Historically, many general use medical devices have been designed around larger anatomies. In some cases, this has led clinicians to adapt pediatric devices for adult women simply because they are smaller and easier to use.
That workaround highlights a real need for well designed, small profile devices built specifically for women.
Designing and manufacturing these devices is not simple. Smaller profiles often mean tighter tolerances, more complex assemblies, greater sensitivity to material behavior, and less room for error.
This is an area where experience with precise, small form interventional devices truly matters.
These Devices Do Not Forgive Mistakes
Interventional women’s health devices leave very little margin for error.
Common and foreseeable challenges include:
- Materials that behave differently over time
- Small tolerance shifts that impact performance
- Delivery systems that are harder to manufacture than expected
- Scale issues that force late design changes
These problems rarely come from bad ideas. They show up later, usually because manufacturing decisions were made too late or without the full product lifecycle in mind.
Manufacturing Decisions Happen Earlier Than Most Teams Expect
In women’s health device development, early design choices quietly shape long term outcomes.
Material selection.
Braid architecture.
Polymer processing.
Assembly methods.
Inspection strategy.
These decisions often feel small early on, but they are the ones that define the program later.
They determine whether a device can scale reliably, how consistent it will be in production, how smooth the regulatory path will be, and whether costs remain predictable over time.
The right manufacturing partner helps teams make these decisions early, intentionally, and with long term production in mind.
Built for the Real World
Medical Murray has spent decades developing and manufacturing complex interventional devices for women’s health, from early feasibility builds through long running commercial production.

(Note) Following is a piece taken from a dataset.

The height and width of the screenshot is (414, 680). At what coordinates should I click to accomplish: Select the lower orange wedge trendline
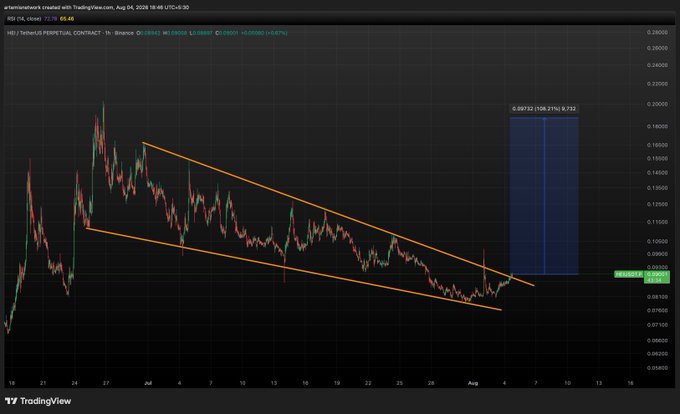(294, 269)
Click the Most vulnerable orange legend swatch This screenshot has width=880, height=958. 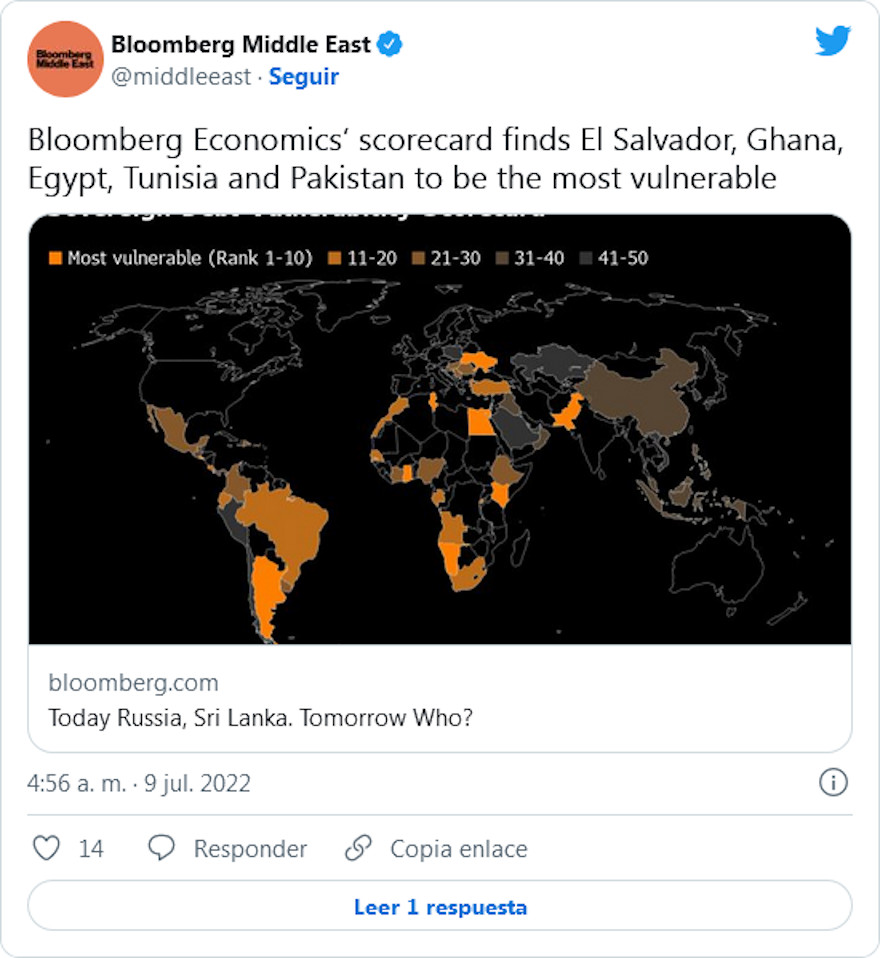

That work includes breast biopsy markers, OB-GYN and pelvic health devices, mesh systems, anchors, textile structures, bioabsorbable components, cytology products, and other small profile interventional devices used across women’s health indications.

What we have learned over time is consistent and practical:
devices designed with manufacturing ownership early move faster, scale more cleanly, and last longer.
The transition from prototype to production is where many women’s health devices either gain momentum or lose it.
The Delivery System Matters
In many interventional women’s health devices, the implant is only half the system.
Catheters, introducers, and deployment mechanisms often determine ease of use for clinicians, procedure time, physician confidence, and real world adoption.
Strong implant designs can be slowed by delivery systems that were not designed with the same level of care. When both are developed together, programs move forward with fewer surprises.
Why We Are Personally Invested in Women’s Health
We have already shared that women’s health matters to us. What is important is why that matters in practice.
Women’s health has historically received less attention and investment than it deserves, especially on the manufacturing side. We believe that starts to change when teams bring not just technical expertise, but real commitment to the work and the patients it serves.
At Medical Murray, that commitment is reflected in our team and in how we operate. It influences how we think about risk, how closely we work with customers, and how much ownership we take over long term outcomes.
Not because it sounds good.
Because it is how we choose to work.
Turning Women’s Health Innovation into Lasting Impact
Great ideas are where women’s health and FemTech innovation begin.
The right manufacturing partner helps turn those ideas into devices that are safe, effective, and built to last, from early development through long term production.
As women’s health innovation continues to grow, we are excited to support teams building interventional devices across breast, gynecologic, pelvic health, and chronic women’s health conditions, with the focus, skill, and care these products deserve.